Brief Description of Education & Experience
In 2008 Ashley begain her current, and most rewarding, career path, enrolling at the University of Memphis. She graduated cum laude in 2010 with a Bachelor of Arts degree in Anthropology with a minor in English (Literature), and moved to Boston, MA. In 2012, Ashley earned my Master of Science degree in Forensic Anthropology from the Department of Anatomy and Neurobiology at the School of Medicine at Boston University.

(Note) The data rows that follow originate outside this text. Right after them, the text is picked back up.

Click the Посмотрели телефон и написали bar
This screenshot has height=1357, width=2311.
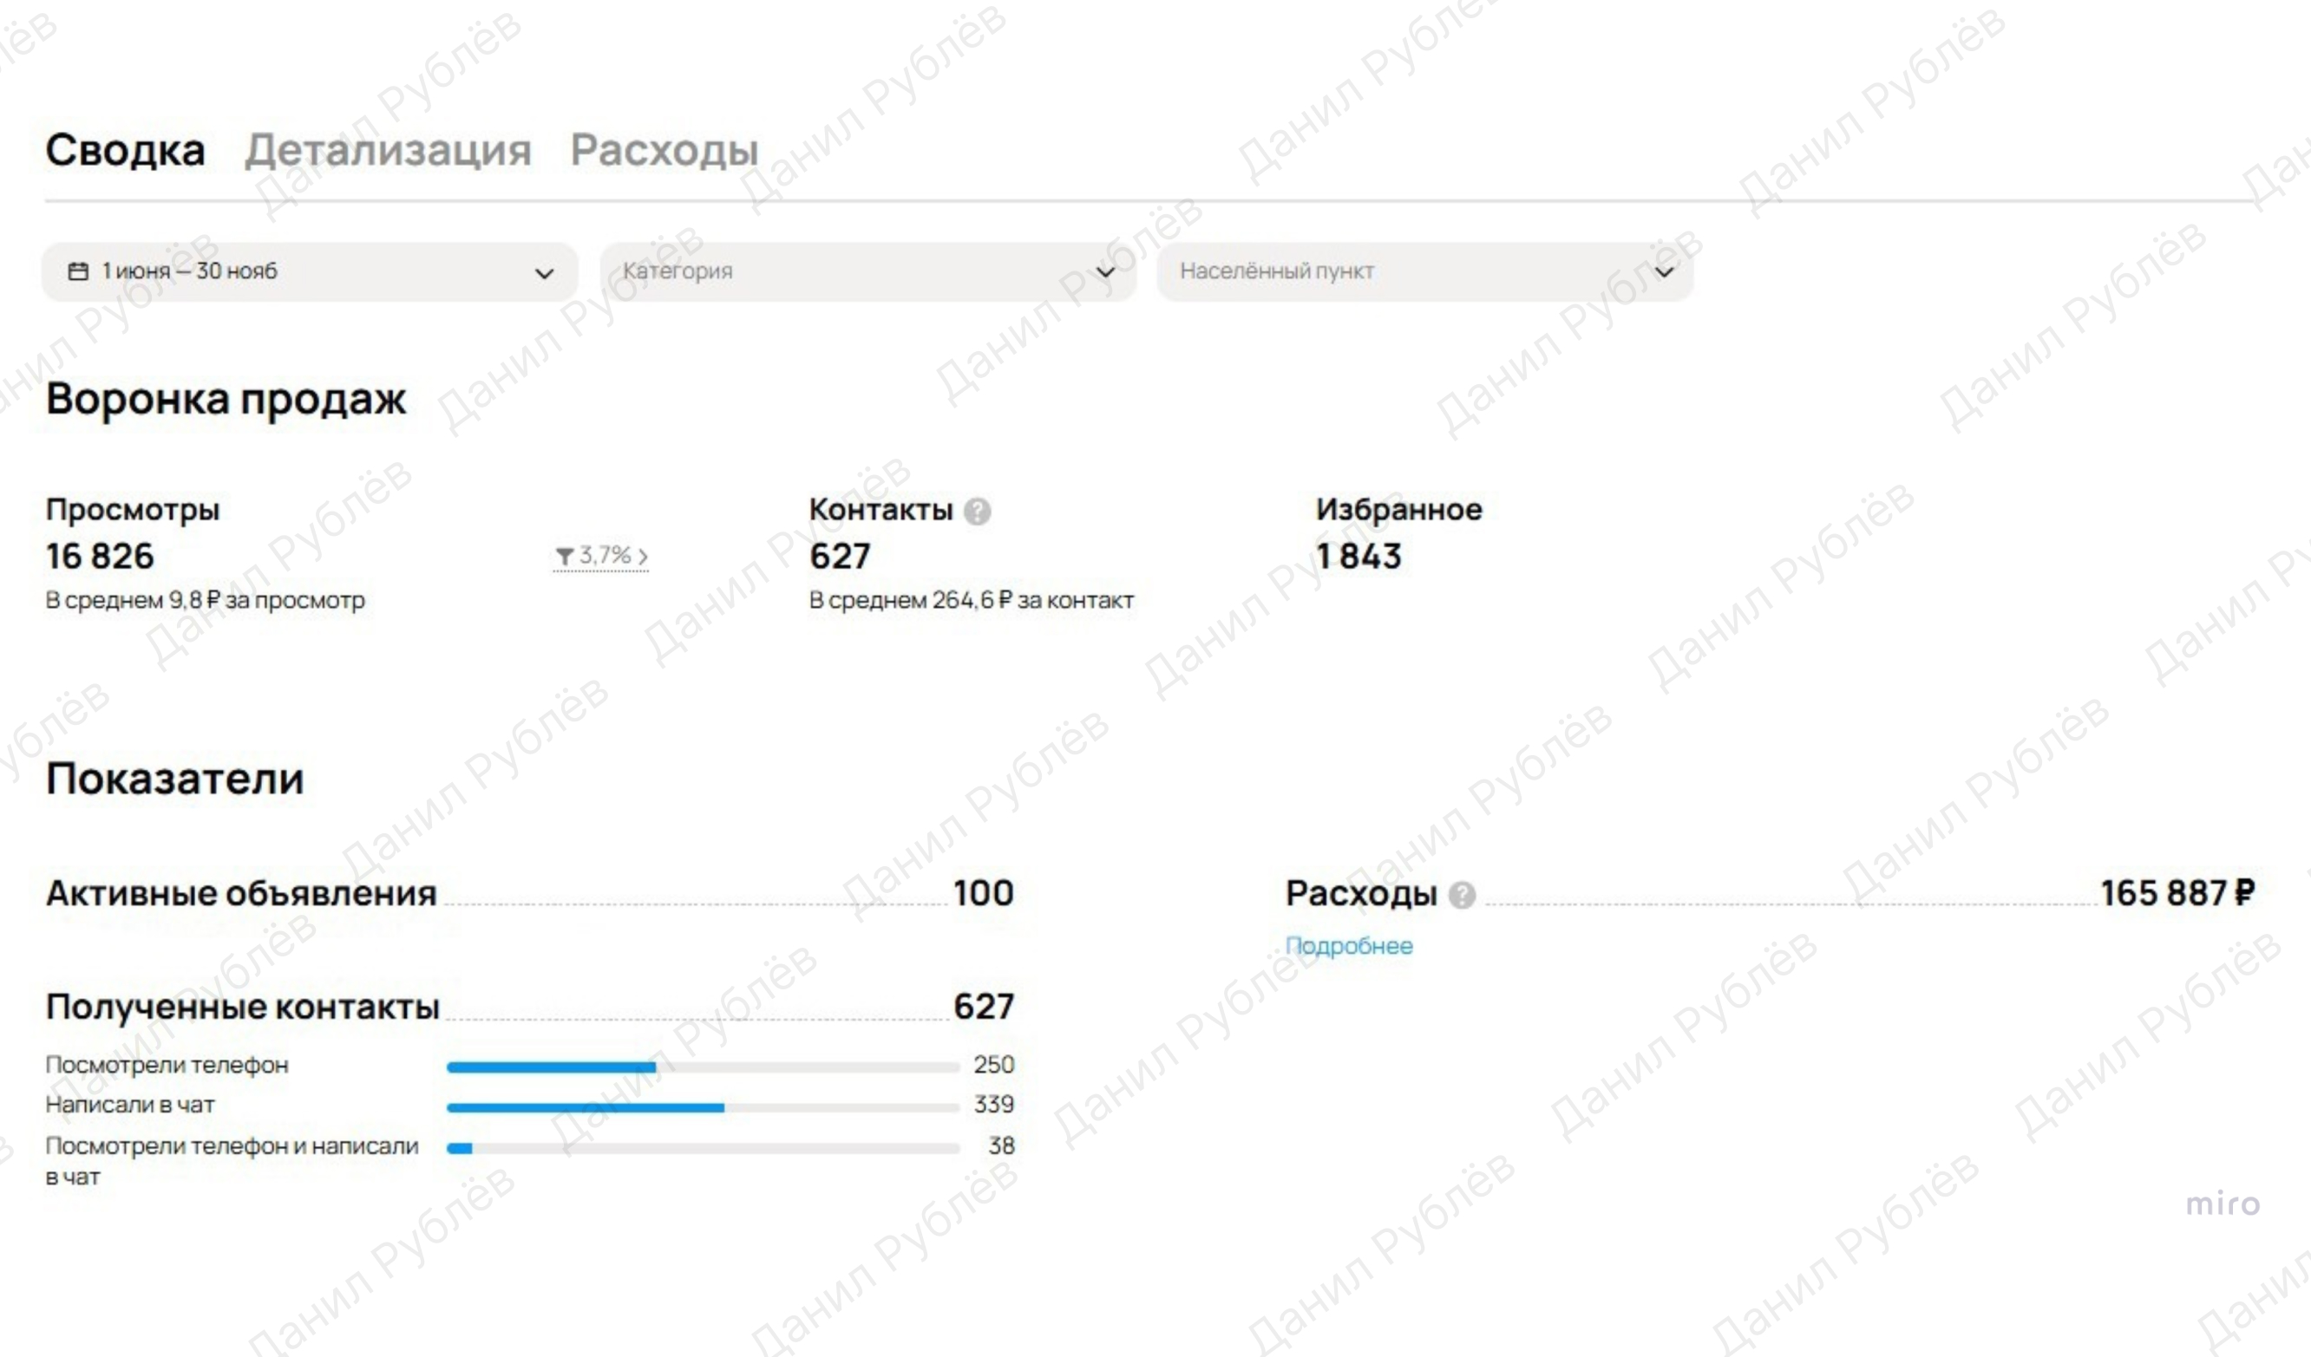pyautogui.click(x=702, y=1148)
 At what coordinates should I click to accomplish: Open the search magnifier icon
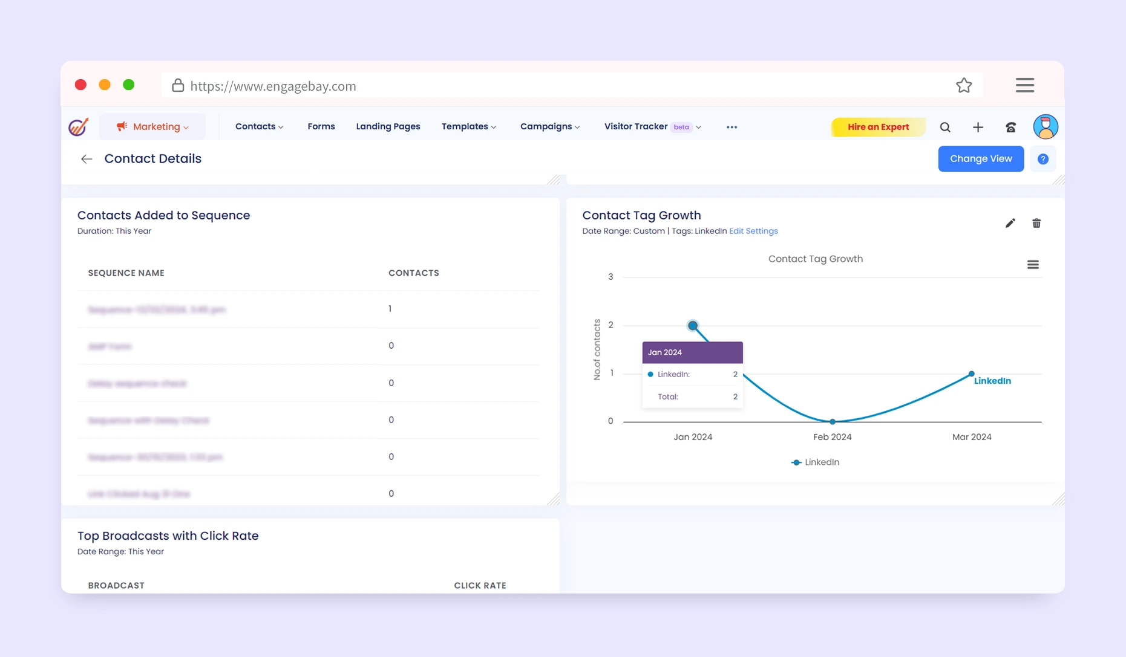[x=945, y=128]
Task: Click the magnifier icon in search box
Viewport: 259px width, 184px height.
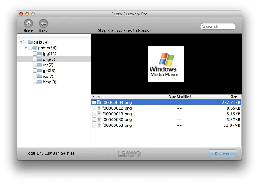Action: 204,26
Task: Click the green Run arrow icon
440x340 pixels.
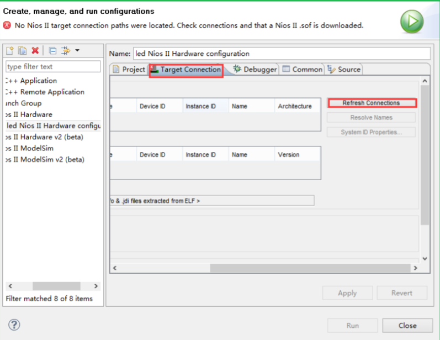Action: coord(411,21)
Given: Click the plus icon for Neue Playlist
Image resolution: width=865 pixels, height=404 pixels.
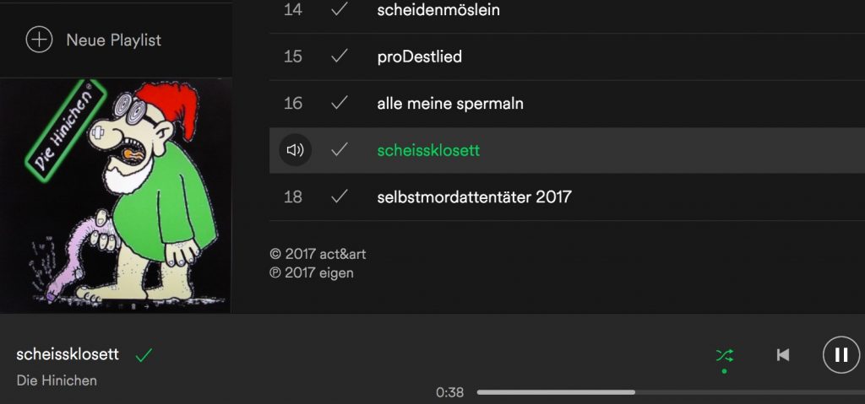Looking at the screenshot, I should pos(39,40).
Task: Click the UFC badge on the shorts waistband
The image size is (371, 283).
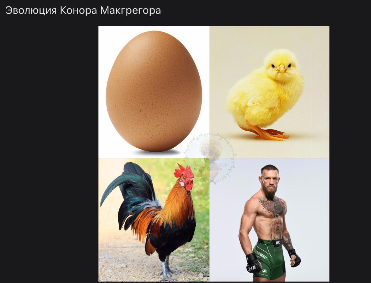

Her master's thesis was on The Effects of Sharp-Force Penetrative Thoracic Trauma on the Rate and Pattern of Decomposition in New England, and was subsequently published in the Journal of Forensic Sciences in 2014. In 2014, Ashley also began her doctoral program at The University of Toronto in Anthropology with a specialization in Evolutionary Anthropology (Forensics) under the supervision of Tracy Rogers, Ph.D. Ashley earned her doctorate in 2025 with a dissertation on the Examination of Histotaphonomic and Histochemical Methods in Establishing the Early Postmortem Interval.
Ashley has published on a wide variety of topics related to the field, from taphonomy to osteometrics, gender to activism, and is now engaged in developing an ethical paradigm related to the use of data with artifical intelligence.